For good reason, the sun gets a bad rap. Case in point: Skin cancer. But that doesn’t mean all light is bad. Case in point: Photosynthesis. In fact, beyond plants, light is an essential part of making everything in nature grow — including your skin cells. So much so that low-light LED therapy is now among the most popular ways to clear acne, prevent wrinkles and improve the overall vitality of your skin.
The technology has existed for about 50 years, but at-home usage has become much more popular over the last decade, as personal devices such as the LightStim have made LED treatments once confined to the dermatologist’s office both cheap (a typical device is about $169) and accessible (again, no doctor necessary). Not to mention, it’s ridiculously easy to use — essentially, you plug the device into an outlet and hold its panel up to your different facial zones for a few minutes at a time. (It kinda looks like a facial brush, but instead of a scrubby head, there’s a small panel of light.)
If skin care isn’t your thing, LED light therapy might also be an effective way to manage physical pain because of its anti-inflammatory properties. You basically use the device the same way, but you you hold it to your knees, elbow or neck rather than against your face.
As for the lights themselves, they’re actually visible — as compared to infrared, which is invisible — and they come in shades like red, blue, yellow and orange. Each color has its own beneficial properties, some of which overlap. In professional esthetician and dermatologist offices, they emanate from big, vibrant panels that look more like party decorations than medical-grade tools. At home, meanwhile, they can glow from beneath what looks like a Michael Myers Halloween mask.
For the most part, the science behind them is sound — e.g., they’re FDA approved — but for a professional opinion about their efficacy, I consulted two skin-lighting experts: Dr. Anthony Rossi, a dermatologist in New York City; and Andrea Amez, a holistic esthetician at Skin Worship in Beverly Hills, the facial studio where just about every influencer in L.A. goes to get camera ready.

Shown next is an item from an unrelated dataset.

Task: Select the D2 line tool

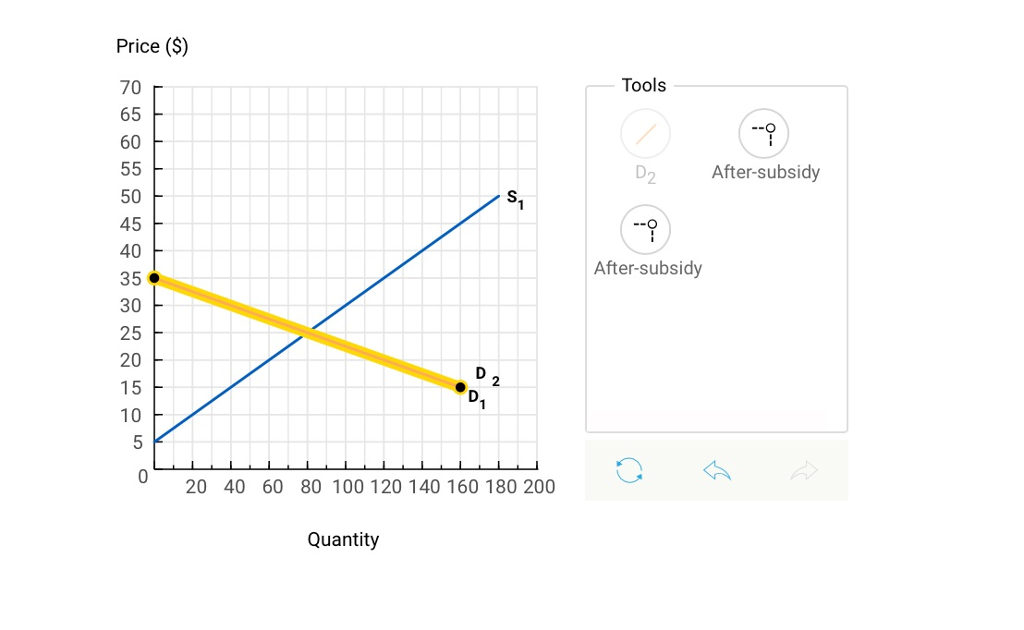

Rossi: Blue and red lights are both part of the visible length spectrum, and both have properties that can be beneficial to your skin. Blue light, for example, can be antimicrobial and has been shown to reduce the number of P.acnes, which we know is a bacteria that causes acne.
There hasn’t been a great study about the true efficacy of the anti-aging properties of LED light, but dermatologists do use light therapy for photorejuvenation, paired with certain types of medications we apply to the face. Sometimes we use chemicals that get photoactivated by these lights. The photochemical reaction causes the skin to turn over and rejuvenate. It can also kill precancerous cells. Similarly, it’s good for patients with acne who don’t want to take pills or who aren’t responding to topical creams. We use certain chemical photosynthesizers plus the blue light to help get rid of their acne lesions or to reduce their cystic acne.
Of course, the light machines in our office have a higher intensity than the at-home versions. So the at-home devices aren’t going to give you drastic results, but they can be preventatively effective.
Amez: LED lights are like boosters for your skin. They deliver light energy in a way similar to how plants absorb light from the sun. They penetrate skin cells at the molecular level and encourage them to communicate and function properly.
The light treatment is beneficial overall, but if you’re looking to diminish wrinkles, the red light is your best friend. The yellow light, meanwhile, encourages wound healing and collagen induction. Collagen is a protein that improves skin elasticity and glowiness. The yellow light is also known to trigger the lymphatic system. I don’t use that one often, but I’m super partial to the blue and green lights, especially because I see a lot of clients who have acne or hormonal acne. Blue and green are amazing for cutting that redness and inflammation down since they’re both antibacterial and antimicrobial. Same for rosacea. If you look at basic color principles, blue and green just calm down the red.
Generally speaking, it goes like this: Blue is good for scar healing. Green is good for tightening and repairing. And the red is good for muscle and joint health. Personally, I think red-light treatment should just be a regular thing, in the way that people are now making CBD lotions for muscle and joint pain part of their routine. In terms of facials, LED therapy is now almost part of any treatment.
Honestly, you can’t go wrong with any of the lights. You can choose whatever color, and it’ll help your skin, even if they each have specific strengths. Better still, this treatment is pretty gentle — you’re not going to feel anything, and it’s not going to hurt. You just need to free up 15 minutes a day to do it.